- General Secretary: Michael Laski
- Founder: Michael Laski
- Founded: 1965
- Split from: Provisional Organizing Committee to Reconstitute a Marxist–Leninist Party (POC)
- Succeeded by: Proletarian Revolutionary Party
- Ideology: Marxism-Leninism Maoism

= Communist Party USA (Marxist–Leninist) =

Defunct American political party

The Communist Party USA (Marxist–Leninist) was a small American Maoist group founded in 1965 by Los Angeles members of the Provisional Organizing Committee to Reconstitute a Marxist–Leninist Party (POC) around Michael Laski.
Laski stated in a 1968 interview that this split was motivated by dissatisfaction with the POC's response to the Watts riots.

== History ==
In 1967 Detective James C. Harris of the Los Angeles district attorney's office testified before the House Un-American Activities Committee about the group. He stated that the "intent of the CPUSA-ML has been to aggravate" the African-American population in Los Angeles "to the point of civil disobedience and to attempt to condition their minds to respond in a rebellious way in the event of a contact with a police officer."

General Secretary Laski was expelled after gambling away nearly all of the party's funds in Nevada in an attempt to raise more funds. After the expulsion, two groups existed with the name Communist Party USA (Marxist–Leninist), one led by Arnold Hoffman, which continued to publish People's Voice; and one led by Laski, which started a new paper, The New Worker. In 1969, the Laski group merged with the Proletarian Revolutionary Party led by Jonathan Leake.

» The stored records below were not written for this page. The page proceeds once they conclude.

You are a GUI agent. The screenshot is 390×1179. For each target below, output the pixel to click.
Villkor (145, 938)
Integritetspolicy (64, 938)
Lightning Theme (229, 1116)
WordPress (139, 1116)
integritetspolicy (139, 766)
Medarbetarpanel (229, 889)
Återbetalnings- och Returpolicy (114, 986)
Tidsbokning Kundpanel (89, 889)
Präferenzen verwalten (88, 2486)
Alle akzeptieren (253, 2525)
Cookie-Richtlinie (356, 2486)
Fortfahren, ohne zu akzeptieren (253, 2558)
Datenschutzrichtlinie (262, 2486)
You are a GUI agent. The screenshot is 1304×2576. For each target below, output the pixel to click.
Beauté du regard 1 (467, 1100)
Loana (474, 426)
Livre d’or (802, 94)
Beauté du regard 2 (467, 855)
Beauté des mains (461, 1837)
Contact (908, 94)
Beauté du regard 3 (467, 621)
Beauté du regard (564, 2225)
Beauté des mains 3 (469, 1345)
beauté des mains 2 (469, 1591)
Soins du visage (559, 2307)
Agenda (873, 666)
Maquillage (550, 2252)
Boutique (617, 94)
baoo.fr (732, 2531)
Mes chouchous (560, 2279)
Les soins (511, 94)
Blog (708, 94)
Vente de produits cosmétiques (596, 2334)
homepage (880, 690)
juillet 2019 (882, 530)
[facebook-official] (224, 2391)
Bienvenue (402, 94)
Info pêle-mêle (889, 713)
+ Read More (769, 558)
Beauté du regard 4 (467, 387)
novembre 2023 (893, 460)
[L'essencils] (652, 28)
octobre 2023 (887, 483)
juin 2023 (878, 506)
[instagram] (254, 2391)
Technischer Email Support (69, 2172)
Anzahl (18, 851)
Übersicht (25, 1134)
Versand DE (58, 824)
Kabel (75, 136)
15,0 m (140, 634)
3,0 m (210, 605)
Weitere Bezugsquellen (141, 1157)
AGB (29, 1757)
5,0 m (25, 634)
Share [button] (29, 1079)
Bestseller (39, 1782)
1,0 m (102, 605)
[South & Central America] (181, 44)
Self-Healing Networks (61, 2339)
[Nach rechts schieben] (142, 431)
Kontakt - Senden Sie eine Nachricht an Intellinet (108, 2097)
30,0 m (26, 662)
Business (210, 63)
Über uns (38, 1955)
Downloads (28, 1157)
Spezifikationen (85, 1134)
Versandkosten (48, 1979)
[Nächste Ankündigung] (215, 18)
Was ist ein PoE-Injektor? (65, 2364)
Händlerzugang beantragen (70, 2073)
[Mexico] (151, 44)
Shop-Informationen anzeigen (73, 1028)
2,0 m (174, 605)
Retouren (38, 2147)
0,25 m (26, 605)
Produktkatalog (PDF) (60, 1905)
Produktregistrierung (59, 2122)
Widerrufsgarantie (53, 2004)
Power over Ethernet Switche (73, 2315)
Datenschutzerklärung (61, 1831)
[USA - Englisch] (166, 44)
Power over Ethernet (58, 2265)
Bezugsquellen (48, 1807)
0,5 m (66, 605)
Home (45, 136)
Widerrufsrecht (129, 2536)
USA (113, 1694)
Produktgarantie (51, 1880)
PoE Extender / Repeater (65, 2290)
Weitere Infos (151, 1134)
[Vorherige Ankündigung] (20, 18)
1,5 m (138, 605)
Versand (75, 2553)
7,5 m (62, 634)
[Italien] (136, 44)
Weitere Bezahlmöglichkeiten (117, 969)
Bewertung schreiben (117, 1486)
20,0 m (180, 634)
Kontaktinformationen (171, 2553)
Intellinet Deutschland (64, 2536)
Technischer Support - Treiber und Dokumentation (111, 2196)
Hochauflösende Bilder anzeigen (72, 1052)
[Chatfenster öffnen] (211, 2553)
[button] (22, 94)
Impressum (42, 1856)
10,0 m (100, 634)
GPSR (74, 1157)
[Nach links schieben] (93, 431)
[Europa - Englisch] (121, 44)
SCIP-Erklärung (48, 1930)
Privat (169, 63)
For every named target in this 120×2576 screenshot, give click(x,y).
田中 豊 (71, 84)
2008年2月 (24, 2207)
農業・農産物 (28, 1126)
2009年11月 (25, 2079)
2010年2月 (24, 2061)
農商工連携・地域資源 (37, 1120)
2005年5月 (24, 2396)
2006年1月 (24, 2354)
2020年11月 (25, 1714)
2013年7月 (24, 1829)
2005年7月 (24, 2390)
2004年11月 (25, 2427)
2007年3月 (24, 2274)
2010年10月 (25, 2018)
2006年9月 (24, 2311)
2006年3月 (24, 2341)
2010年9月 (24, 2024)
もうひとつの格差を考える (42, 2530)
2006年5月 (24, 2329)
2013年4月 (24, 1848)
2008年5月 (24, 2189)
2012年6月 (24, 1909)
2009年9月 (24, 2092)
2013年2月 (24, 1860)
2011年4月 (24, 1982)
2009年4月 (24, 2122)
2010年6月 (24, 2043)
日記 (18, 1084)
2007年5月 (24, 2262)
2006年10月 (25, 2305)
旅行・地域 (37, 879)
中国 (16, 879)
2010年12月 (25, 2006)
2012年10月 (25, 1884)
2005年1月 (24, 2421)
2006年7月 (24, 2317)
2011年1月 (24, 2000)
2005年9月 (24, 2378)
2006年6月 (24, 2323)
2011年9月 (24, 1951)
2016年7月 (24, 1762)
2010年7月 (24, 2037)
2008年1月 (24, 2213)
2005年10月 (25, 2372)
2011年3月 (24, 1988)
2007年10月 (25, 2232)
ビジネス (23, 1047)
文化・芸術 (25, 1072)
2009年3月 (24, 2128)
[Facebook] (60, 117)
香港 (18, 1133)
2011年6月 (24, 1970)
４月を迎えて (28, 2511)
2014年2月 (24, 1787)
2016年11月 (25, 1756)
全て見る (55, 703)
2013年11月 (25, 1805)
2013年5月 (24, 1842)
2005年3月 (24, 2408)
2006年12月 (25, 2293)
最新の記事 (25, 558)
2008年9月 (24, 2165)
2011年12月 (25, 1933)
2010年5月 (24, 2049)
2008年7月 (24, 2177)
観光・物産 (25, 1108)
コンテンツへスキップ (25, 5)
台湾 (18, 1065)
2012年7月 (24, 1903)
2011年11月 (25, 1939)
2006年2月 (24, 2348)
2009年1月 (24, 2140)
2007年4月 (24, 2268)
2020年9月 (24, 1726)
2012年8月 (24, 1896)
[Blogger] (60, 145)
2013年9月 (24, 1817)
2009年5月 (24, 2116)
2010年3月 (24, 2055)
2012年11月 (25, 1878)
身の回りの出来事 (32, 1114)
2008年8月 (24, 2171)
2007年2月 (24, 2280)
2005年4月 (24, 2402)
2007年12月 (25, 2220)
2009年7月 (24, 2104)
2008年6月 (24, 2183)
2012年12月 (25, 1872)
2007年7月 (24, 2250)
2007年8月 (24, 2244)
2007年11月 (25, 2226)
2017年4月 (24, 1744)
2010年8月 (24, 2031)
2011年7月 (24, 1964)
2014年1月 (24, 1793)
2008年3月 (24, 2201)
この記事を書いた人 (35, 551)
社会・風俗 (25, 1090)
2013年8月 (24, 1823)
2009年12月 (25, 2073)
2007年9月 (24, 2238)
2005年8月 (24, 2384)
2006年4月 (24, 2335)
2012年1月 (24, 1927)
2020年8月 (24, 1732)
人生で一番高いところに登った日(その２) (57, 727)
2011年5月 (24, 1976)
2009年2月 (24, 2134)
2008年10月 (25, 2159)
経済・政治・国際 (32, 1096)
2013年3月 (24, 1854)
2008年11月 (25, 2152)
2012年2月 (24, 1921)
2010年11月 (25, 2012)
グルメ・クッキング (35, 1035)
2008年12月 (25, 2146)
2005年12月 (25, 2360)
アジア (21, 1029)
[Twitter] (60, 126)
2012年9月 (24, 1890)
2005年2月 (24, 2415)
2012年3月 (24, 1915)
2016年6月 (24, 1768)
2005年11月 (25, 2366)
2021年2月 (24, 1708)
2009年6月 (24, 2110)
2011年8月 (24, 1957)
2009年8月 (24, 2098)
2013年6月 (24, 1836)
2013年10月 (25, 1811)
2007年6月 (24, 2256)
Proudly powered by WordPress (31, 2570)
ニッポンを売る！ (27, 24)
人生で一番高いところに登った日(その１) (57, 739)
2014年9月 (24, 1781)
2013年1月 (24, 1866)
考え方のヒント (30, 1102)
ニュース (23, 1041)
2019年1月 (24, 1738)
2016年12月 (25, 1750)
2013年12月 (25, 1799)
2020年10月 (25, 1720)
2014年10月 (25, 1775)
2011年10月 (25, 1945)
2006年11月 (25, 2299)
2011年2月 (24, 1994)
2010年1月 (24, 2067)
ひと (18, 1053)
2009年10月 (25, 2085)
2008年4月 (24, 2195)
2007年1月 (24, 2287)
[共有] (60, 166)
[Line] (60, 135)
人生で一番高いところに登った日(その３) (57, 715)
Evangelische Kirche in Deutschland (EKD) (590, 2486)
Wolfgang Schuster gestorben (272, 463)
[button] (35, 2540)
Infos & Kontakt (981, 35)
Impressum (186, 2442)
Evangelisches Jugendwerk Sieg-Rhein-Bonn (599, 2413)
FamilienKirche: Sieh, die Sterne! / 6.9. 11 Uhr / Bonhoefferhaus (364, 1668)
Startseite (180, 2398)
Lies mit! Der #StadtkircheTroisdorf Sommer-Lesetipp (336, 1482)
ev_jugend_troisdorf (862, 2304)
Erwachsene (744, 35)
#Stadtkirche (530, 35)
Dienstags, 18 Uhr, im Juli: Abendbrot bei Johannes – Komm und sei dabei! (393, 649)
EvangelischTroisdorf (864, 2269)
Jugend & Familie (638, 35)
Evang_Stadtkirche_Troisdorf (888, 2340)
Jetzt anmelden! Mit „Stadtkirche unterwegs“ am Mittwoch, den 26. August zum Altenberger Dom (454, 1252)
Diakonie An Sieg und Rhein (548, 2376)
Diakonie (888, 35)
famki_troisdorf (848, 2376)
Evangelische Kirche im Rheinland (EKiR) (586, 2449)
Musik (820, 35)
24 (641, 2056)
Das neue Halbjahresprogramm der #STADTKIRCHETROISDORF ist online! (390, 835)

Laski was the subject of a 1967 essay by Joan Didion (later collected in Slouching Towards Bethlehem), entitled "Comrade Laski, C.P.U.S.A. (M.-L.)." She described him as having constructed a personal world "of labyrinthine intricacy and immaculate clarity, a world made meaningful not only by high purpose but by external and internal threats, intrigues and apparatus, an immutably ordered world in which things mattered."